Study text ::
#FinanceTip: Here’s Why Doctors Are Financially Depressed
Doctors, like anyone else, face normal challenges that life throws at them. Additionally, they carry a huge weight on their shoulders as they go through rigorous training, are trained to put patients first, and are expected to increase production continuously. There is also a common misconception that doctors make tons of money and live lavish lives.

Let’s dive into the causes of physicians’ financial stress.

1. Low financial literacy

Physicians have so much to learn that finances aren't a priority. Fear of the unknown can add stress and/or cause people to ignore a problem and let it get worse. Bad spending habits and increasing debt can spiral out of control if someone decides to ignore their situation because of fear or lack of financial literacy.

2. Organizational dissonance

For doctors who decide to manage their own practice, they go in with little knowledge of how to manage accounting and finance for the practice. Managing business finances on their own or picking the right or wrong advisors to guide your practice can make or break a medical practice.

Explore the material ::
1) Name every burden that the text on doctors' financial stress says doctors carry on top of life's normal challenges.
2) Pick up the piece on why doctors are financially stressed after its final sentence and carry on writing it.

Supplied information ::
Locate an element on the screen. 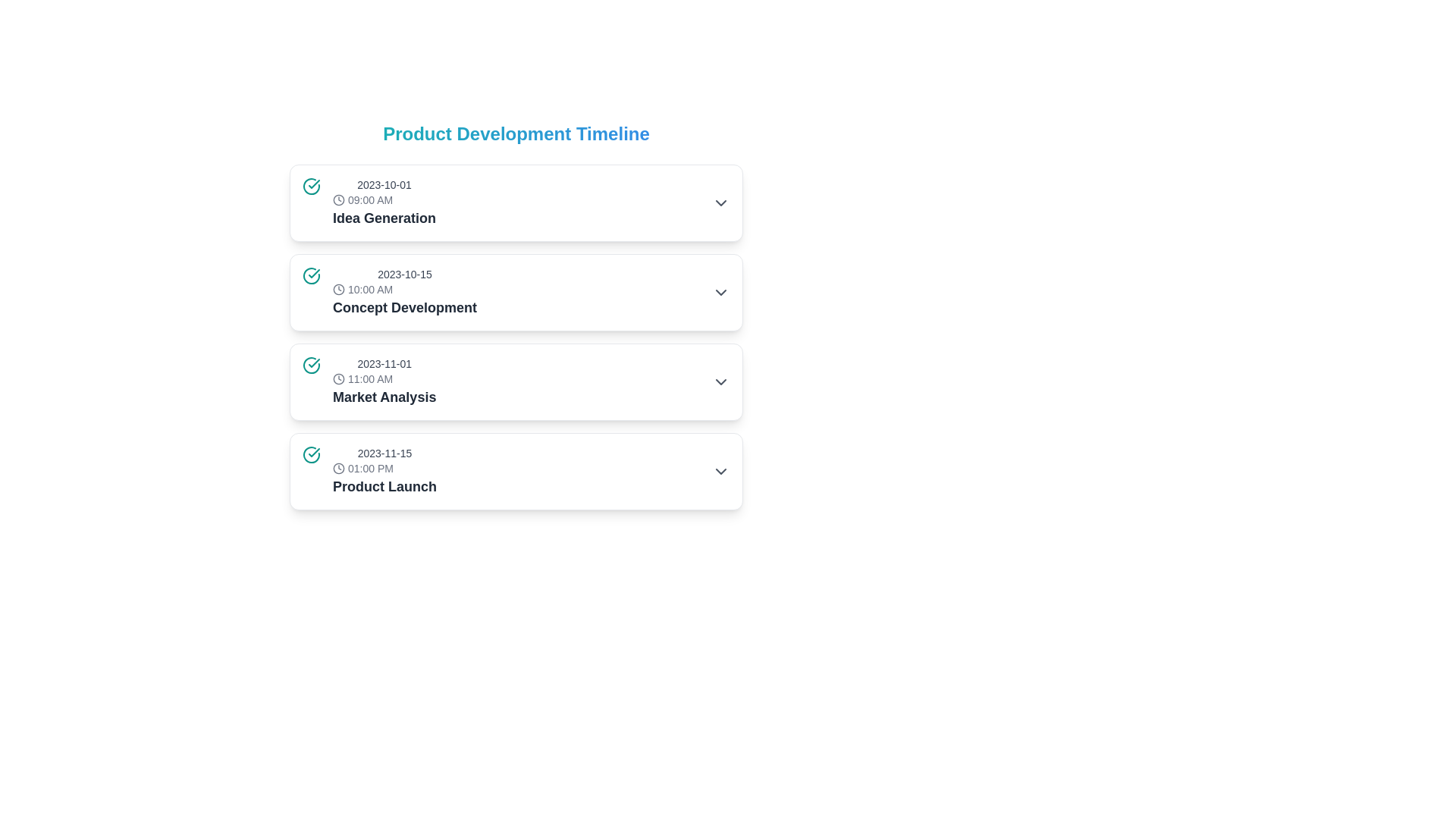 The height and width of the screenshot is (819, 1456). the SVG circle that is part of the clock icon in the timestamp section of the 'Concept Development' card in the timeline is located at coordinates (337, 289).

==

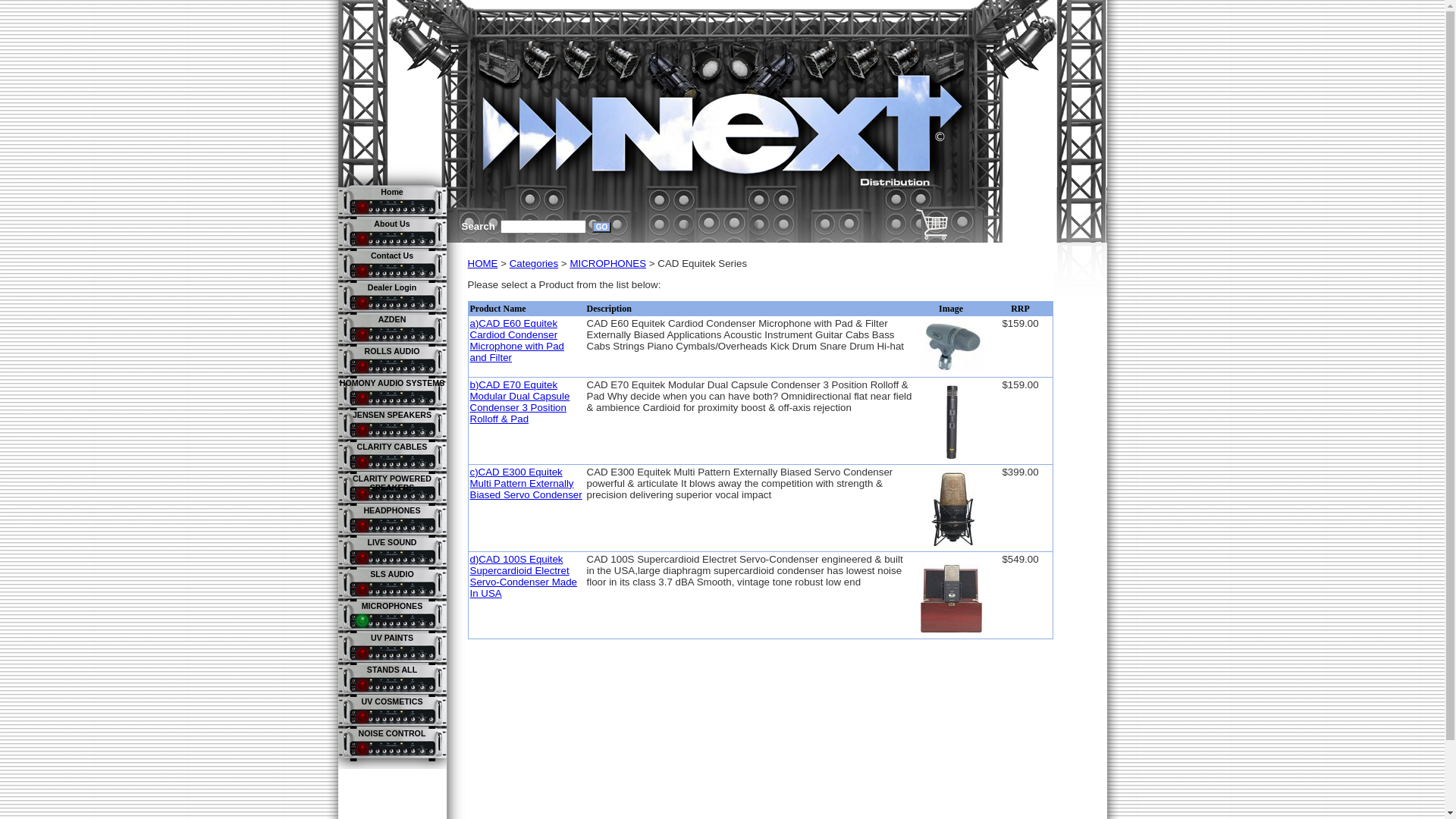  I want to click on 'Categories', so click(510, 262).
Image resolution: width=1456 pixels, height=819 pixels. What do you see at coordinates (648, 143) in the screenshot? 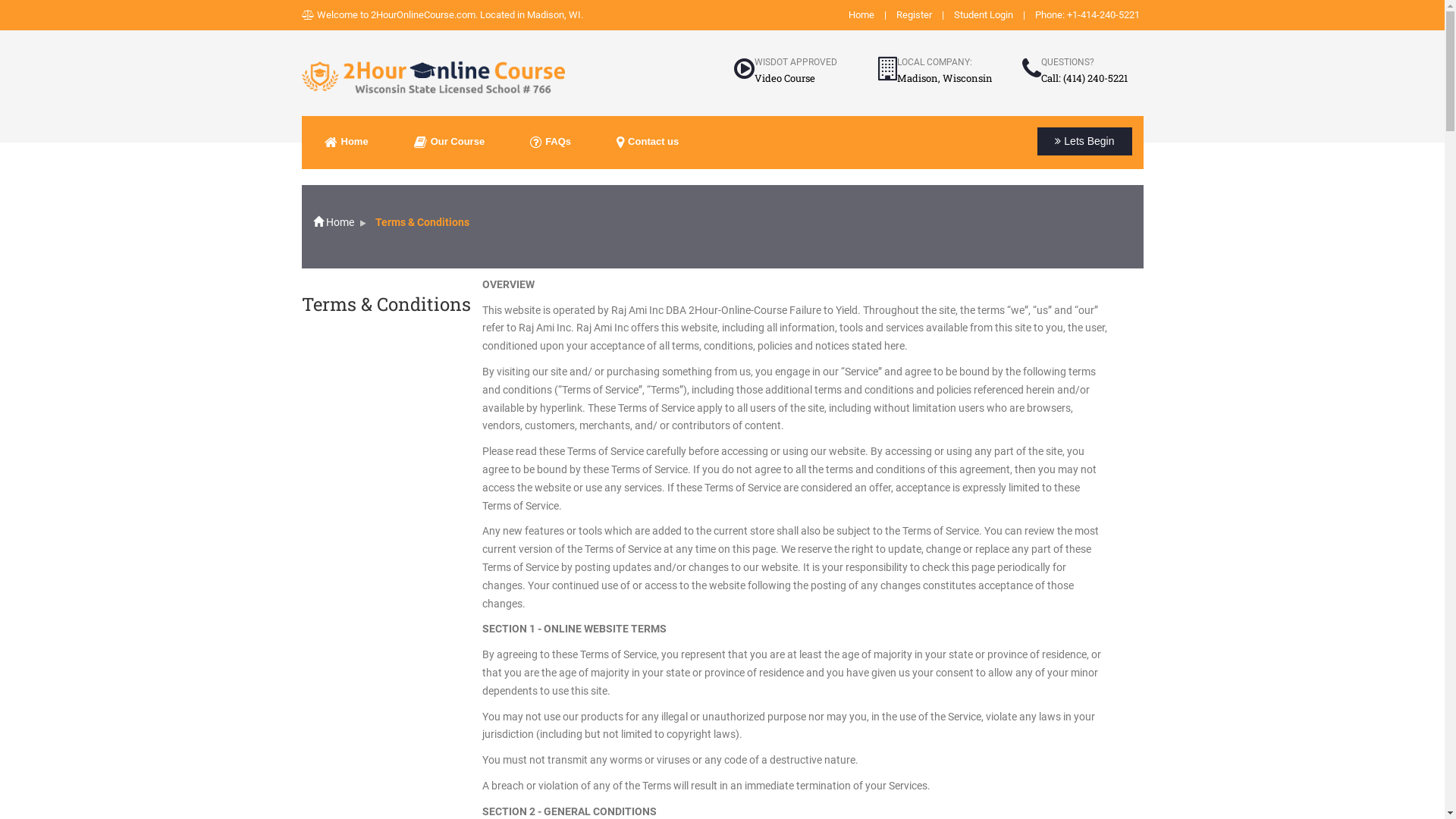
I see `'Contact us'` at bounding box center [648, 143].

Activity answers ::
1)
- Going through rigorous training
- Being trained to put patients first
- Being expected to increase production continuously

2)
3. Lifestyle creep skyrockets

Most physicians jump into the '1 percent' income bracket overnight transitioning from a resident's salary to that of a practicing clinician. Society holds physicians up to a certain wealth standard and expectation that can be unrealistic to maintain. If not careful, physicians can quickly find themselves living a glamorous, expensive lifestyle.

4. Behind their peers’ careers

While physicians do typically have a high salary when they finally begin their careers, they often feel behind. “Money problems are surprisingly prevalent among physicians. We may have high incomes, but we’re so far behind our peers who may be ten years into their careers by the time we start ours. While we’re trying to climb out of debt, we see high school and college friends becoming VPs in business and partners in law firms. That can be depressing,” said a Physician.

5. Six-figure debt burden

Along with a delayed career start, repaying student debt adds to the struggle. When the grace period ends after graduate school, doctors must decide — start paying off their student loans or choose forbearance during residency. With an intern salary, they are often forced to delay repayment. Though it may make the most sense to delay at that time, they accrue more interest on their loans every day.

6. Enduring misery

About half of physicians are burned out. Doctors have dedicated so much time and money to become a doctor, which can be a detriment if they can no longer use the skills they honed for so long.